Wpis z mikrobloga

#przegryw
Moim zdaniem normiki mają dużo gorsze życie niż przegrywy.
Ja sobie siedzę w domu jako przegryw i nic nie musze, mam hobby które mogę smakować dowoli.
A tymczasem taki normik, musi zaiwaniać do pracy i wydawać większość swojej
wypłaty na dzieci, i na żonę. Zostają mu przy tym ochłapy. Niema czasu na żadne hobby, musi robić przy dzieciach.
Dodatkowo jak coś nie wyjdzie, to zawsze może zostać posądzony o alimenta,
nie tylko na dzieci, ale także na żonę, przykładowo taki Marcinkiewicz przez co musi żyć w stresie.

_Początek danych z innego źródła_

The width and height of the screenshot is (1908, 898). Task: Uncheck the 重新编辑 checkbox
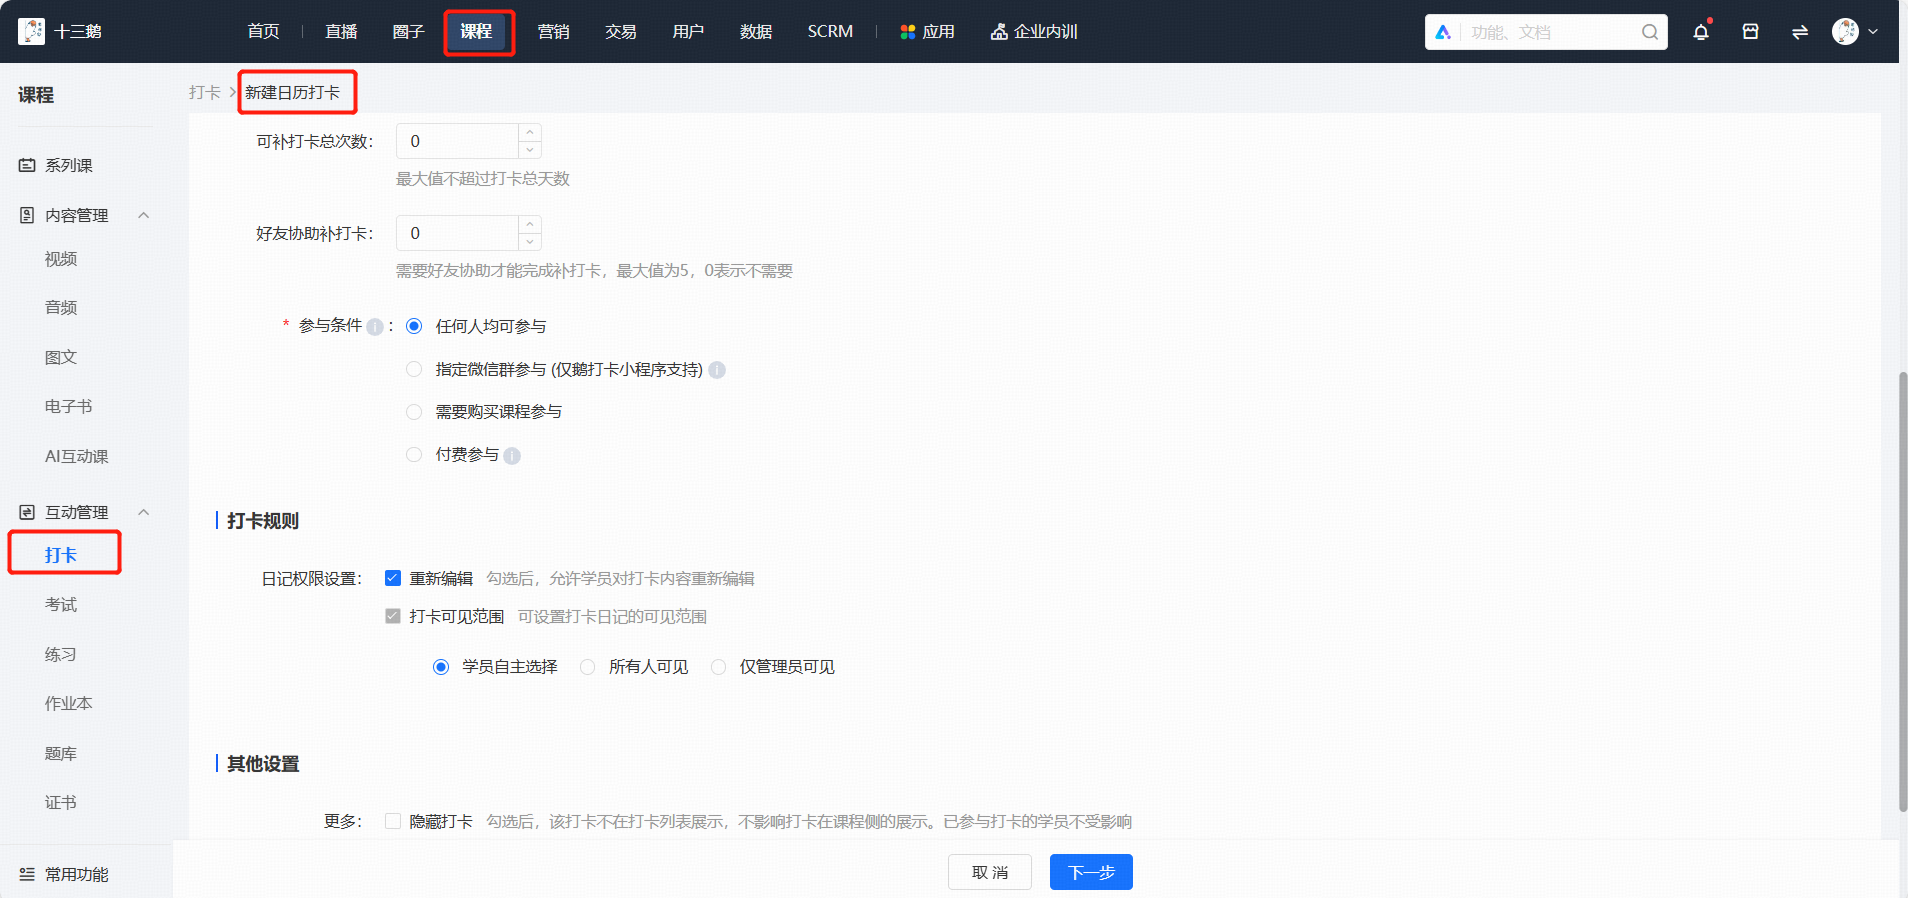coord(393,578)
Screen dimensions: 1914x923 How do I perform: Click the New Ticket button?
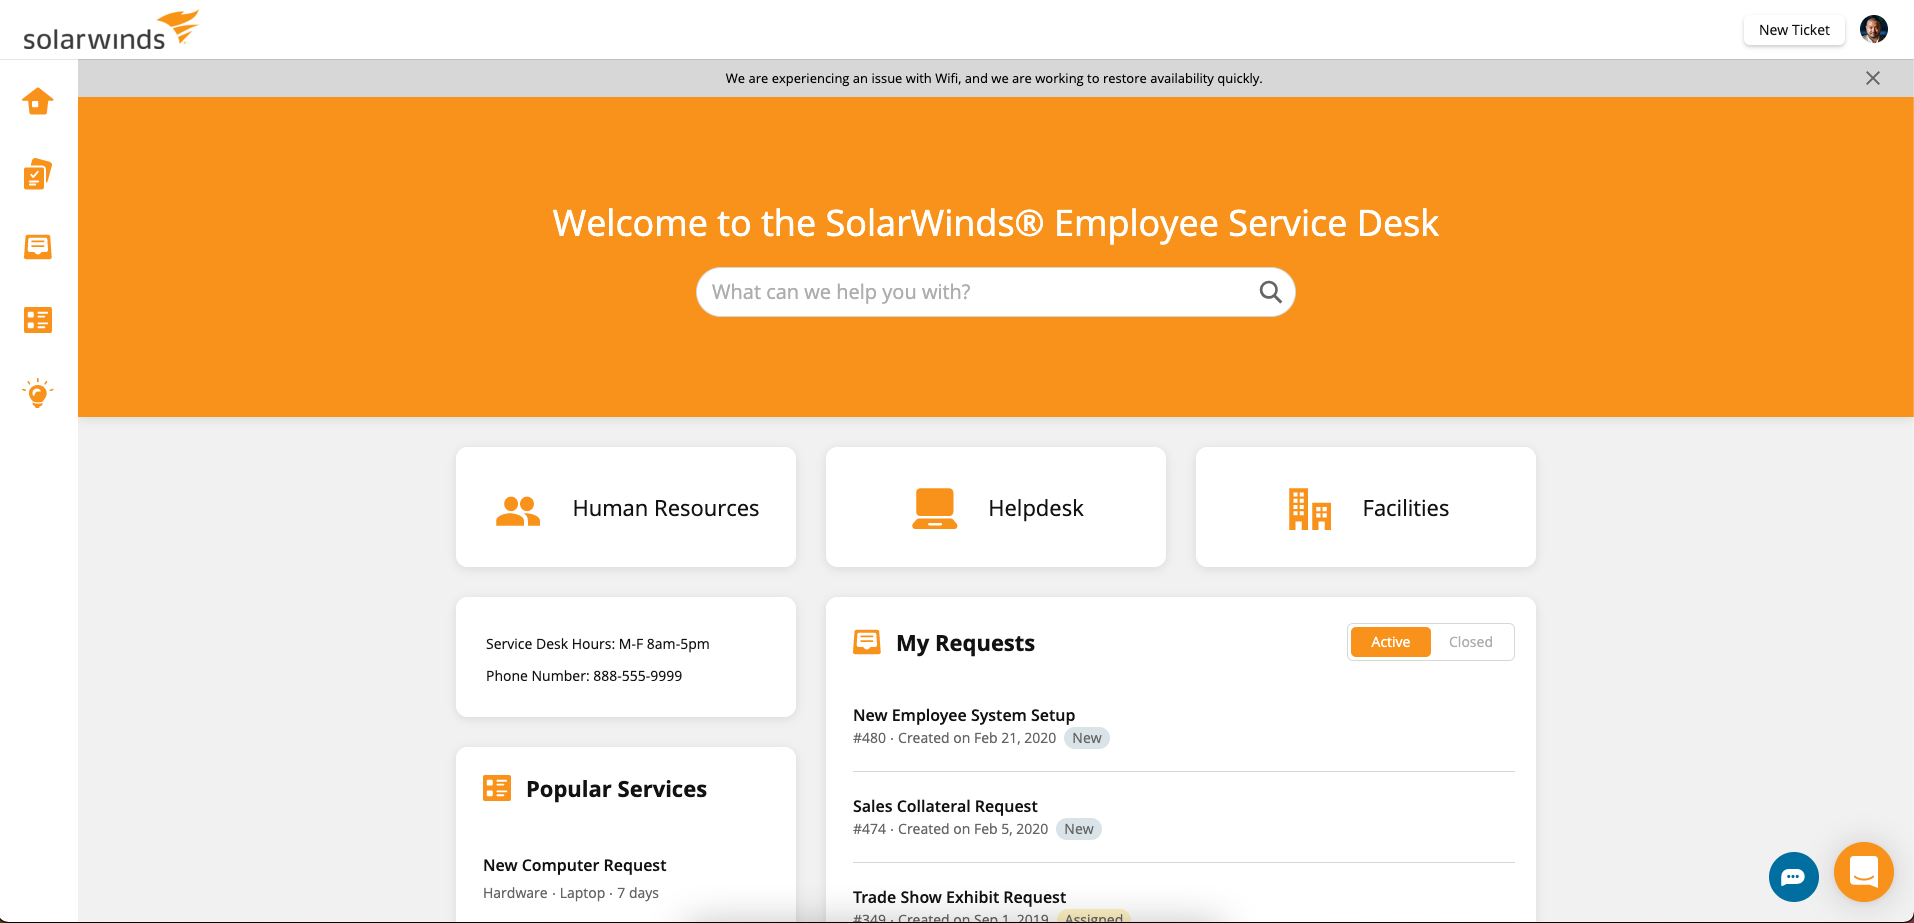click(x=1794, y=30)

Co to za życie nie móc się rozwijać w swoim hobby, tylko pracować na rodzinę?
Normiki nieświadomie pchają się w problemy i nazywają to sukcesem życiowym.
A gdy cię obraża o to ze jesteś nikim, to tak naprawdę ci zazdrości, bo ty nie musisz nic a on wpakował się w bagno.
Dodatkowo w większości przypadku jest tego nieświadomy, bo tak go wychowali ze musi skończyć jako mąż z dziecmi.